A common example involves estimating "location." Under typical statistical assumptions, the mean or average is the statistic for estimating location that minimizes the expected loss experienced under the squared-error loss function, while the median is the estimator that minimizes expected loss experienced under the absolute-difference loss function. Still different estimators would be optimal under other, less common circumstances.

As also explained in the wikipedia entry, the choice of the loss functions depends on how do you value deviations from your targeted object. If all deviations are equally bad for you no matter their sign, then you could use the absolute loss function. If deviations become worse for you the farther away you are from the optimum and you don't care about whether the deviation is positive or negative, then the squared loss function is your easiest choice. But if none of the above definitions of loss fit your problem at hand, because e.g. small deviations are worse for you than big deviations, then you can choose a different loss function and try to solve the minimizing problem. However the statistical properties of your solution might be hard to assess.


A little detail: "If all deviations are equally bad for you no matter their sign ..": The MAD function penalizes errors linear-proportionally.

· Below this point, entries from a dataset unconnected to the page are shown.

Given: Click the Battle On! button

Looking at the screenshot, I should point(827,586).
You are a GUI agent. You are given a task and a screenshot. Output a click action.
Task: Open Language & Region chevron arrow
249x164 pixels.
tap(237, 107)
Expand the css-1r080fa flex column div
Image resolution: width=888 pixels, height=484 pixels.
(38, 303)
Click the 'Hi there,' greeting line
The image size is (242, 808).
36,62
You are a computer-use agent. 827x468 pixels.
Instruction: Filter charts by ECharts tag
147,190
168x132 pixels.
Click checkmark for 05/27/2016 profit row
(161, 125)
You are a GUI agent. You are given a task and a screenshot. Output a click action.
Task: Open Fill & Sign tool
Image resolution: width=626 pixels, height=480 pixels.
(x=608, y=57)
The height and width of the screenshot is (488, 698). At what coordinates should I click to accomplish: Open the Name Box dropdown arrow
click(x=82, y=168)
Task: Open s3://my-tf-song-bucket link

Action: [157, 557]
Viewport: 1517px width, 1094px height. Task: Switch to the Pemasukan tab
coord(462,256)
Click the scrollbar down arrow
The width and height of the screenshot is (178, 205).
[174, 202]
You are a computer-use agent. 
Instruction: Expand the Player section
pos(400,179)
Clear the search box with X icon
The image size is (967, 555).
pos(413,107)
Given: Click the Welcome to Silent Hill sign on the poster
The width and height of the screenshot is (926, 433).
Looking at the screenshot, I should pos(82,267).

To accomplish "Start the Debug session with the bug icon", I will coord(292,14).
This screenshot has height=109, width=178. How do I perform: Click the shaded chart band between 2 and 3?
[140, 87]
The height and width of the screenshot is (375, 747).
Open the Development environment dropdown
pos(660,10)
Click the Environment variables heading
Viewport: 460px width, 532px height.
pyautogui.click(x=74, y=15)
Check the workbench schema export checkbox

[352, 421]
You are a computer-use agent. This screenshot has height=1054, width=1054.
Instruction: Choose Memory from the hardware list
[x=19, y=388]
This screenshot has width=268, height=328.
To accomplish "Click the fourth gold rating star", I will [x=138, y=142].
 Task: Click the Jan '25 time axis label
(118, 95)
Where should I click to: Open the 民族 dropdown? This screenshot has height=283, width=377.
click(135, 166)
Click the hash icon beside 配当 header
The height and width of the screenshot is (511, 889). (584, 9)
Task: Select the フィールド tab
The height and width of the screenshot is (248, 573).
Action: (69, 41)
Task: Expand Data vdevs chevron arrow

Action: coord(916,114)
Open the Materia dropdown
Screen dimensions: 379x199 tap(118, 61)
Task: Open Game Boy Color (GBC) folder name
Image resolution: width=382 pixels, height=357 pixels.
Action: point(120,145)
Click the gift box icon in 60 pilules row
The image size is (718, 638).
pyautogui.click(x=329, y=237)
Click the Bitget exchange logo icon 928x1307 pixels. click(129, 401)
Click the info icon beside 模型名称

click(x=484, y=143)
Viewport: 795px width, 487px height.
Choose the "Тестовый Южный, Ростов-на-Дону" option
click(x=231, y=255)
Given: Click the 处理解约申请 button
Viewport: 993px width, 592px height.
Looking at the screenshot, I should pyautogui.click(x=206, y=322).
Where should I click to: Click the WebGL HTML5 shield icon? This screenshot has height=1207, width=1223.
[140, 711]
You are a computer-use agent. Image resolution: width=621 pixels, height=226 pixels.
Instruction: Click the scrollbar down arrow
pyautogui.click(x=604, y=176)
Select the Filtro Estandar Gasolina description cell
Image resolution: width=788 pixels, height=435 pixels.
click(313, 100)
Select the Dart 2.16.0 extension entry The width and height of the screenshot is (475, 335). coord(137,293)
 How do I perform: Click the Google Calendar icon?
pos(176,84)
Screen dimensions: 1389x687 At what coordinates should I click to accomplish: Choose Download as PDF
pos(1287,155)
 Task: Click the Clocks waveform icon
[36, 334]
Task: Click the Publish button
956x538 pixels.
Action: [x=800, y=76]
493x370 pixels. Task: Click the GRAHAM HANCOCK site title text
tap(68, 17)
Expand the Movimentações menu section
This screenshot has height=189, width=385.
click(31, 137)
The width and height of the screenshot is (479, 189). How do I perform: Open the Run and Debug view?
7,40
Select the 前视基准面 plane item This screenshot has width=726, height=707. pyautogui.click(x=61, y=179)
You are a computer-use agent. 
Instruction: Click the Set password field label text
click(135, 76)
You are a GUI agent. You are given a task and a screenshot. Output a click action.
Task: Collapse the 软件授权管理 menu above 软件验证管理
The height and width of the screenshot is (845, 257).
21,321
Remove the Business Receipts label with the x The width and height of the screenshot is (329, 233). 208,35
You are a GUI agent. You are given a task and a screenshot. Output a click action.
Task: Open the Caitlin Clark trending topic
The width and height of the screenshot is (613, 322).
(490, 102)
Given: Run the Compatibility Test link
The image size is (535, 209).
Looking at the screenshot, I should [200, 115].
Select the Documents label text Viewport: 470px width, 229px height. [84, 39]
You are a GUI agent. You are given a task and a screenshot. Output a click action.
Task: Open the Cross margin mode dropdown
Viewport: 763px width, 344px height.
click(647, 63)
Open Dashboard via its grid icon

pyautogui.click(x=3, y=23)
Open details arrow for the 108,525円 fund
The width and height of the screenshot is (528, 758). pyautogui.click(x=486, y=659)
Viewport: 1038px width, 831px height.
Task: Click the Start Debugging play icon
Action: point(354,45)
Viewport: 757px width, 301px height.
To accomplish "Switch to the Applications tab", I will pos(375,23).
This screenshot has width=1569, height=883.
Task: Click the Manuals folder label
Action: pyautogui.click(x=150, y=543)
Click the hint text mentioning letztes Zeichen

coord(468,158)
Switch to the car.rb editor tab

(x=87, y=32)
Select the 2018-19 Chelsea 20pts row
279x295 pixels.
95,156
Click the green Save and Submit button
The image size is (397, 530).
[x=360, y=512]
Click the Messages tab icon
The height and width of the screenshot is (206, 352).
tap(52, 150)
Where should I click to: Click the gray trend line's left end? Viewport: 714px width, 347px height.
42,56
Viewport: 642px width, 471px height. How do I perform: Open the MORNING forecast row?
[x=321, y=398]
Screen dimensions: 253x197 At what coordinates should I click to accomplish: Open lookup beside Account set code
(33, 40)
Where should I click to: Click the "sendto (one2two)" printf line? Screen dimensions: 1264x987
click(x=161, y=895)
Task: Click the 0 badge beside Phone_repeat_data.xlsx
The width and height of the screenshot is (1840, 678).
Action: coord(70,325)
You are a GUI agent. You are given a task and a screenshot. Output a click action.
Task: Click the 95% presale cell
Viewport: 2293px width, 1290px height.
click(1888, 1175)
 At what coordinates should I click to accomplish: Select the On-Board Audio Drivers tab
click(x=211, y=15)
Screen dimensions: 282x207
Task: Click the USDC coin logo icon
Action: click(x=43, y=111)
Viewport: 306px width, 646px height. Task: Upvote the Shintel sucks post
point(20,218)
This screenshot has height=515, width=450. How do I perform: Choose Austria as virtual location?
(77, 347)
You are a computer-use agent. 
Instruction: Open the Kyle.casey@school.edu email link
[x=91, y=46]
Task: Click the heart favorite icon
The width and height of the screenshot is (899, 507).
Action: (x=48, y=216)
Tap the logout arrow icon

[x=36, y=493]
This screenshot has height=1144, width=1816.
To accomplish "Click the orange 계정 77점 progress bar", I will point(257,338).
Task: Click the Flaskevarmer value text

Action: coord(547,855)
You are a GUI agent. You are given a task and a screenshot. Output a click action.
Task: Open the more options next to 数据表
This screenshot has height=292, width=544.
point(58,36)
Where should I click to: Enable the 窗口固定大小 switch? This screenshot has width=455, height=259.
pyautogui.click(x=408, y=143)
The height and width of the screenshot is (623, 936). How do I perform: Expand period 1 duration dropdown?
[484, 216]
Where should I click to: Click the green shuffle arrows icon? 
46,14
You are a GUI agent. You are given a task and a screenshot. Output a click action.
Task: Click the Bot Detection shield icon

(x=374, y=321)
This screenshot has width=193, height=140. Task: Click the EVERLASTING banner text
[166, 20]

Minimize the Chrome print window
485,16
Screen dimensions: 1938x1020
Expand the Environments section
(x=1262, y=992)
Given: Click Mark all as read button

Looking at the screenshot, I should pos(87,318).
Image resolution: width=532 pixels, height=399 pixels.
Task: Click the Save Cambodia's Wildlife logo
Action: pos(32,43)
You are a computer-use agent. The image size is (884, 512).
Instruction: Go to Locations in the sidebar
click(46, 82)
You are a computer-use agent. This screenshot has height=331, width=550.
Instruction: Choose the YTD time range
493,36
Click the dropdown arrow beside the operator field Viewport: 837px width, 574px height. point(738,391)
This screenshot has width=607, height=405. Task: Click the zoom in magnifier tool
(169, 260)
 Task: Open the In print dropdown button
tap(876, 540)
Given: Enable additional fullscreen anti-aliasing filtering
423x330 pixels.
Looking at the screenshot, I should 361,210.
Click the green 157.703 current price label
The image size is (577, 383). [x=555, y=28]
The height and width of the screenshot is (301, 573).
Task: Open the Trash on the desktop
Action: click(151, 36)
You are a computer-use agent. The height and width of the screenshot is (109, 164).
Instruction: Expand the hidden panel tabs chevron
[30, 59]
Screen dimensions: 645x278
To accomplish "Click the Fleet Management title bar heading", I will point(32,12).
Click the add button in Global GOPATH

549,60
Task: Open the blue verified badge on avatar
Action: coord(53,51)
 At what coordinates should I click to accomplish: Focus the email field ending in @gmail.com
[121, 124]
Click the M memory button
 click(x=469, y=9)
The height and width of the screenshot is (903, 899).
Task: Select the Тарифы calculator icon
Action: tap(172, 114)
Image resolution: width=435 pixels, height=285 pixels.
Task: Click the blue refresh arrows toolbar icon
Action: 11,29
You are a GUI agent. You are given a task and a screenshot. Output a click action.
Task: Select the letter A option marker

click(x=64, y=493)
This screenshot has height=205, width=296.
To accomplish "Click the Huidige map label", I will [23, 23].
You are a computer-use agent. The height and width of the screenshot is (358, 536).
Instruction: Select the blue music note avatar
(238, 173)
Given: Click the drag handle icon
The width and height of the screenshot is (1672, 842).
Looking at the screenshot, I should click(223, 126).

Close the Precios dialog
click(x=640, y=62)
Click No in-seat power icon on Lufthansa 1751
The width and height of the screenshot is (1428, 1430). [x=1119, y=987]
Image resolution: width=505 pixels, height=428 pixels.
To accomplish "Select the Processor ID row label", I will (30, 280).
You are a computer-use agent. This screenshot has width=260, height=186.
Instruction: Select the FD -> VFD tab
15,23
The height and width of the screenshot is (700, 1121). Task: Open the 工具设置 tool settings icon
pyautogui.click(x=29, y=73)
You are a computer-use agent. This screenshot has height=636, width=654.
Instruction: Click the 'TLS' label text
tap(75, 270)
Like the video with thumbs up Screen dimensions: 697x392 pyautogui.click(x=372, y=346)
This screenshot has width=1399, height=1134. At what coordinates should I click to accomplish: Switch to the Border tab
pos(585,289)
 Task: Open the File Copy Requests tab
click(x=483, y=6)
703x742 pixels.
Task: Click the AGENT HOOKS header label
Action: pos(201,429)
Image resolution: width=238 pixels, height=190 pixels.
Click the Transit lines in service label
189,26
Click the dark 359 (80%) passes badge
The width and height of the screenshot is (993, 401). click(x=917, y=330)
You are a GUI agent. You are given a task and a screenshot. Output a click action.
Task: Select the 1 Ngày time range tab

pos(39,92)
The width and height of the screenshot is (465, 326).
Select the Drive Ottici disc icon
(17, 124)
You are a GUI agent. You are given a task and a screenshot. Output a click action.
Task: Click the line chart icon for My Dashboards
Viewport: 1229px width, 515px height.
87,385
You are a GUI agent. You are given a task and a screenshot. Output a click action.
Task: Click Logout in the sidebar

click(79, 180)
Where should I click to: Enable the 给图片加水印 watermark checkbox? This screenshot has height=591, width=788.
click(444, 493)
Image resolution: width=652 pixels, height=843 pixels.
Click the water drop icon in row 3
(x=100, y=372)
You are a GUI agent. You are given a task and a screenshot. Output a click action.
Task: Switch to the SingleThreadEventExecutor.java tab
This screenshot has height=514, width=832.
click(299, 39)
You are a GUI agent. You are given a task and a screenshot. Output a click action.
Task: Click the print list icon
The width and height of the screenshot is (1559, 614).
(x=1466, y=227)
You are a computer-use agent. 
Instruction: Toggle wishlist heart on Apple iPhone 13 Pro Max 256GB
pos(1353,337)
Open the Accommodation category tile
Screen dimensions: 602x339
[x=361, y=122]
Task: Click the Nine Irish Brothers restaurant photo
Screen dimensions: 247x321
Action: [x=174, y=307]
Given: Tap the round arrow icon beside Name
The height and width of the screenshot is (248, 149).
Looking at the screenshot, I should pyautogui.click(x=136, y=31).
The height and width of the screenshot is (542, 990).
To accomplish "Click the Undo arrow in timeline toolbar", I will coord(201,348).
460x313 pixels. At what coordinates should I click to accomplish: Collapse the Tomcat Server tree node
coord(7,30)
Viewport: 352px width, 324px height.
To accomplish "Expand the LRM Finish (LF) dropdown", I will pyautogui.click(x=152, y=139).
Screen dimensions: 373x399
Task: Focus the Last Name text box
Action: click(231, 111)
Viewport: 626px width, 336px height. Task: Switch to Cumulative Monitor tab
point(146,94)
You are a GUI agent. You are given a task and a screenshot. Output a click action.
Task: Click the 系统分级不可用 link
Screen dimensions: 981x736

Therefore errors are not 'equally bad' but 'proportionally bad' as twice the error gets twice the penalty.
Jean-Paul

@Jean-Paul: You are right. I meant it that way. What I wanted to say with "equally bad" was that the gradient of the MAD is constant while the gradient for the MSE grows linearly with the error. Hence if the difference between two errors is constant no matter how far away from the optimum you are, while the same is not true for the MSE. I hope, that makes it a bit more understandable what I want to say.
kristjan

-1

Short answers

  1. nope
  2. the mean has more interesting statistical properties than the median

10
It would be great if you could qualify "more interesting statistical properties".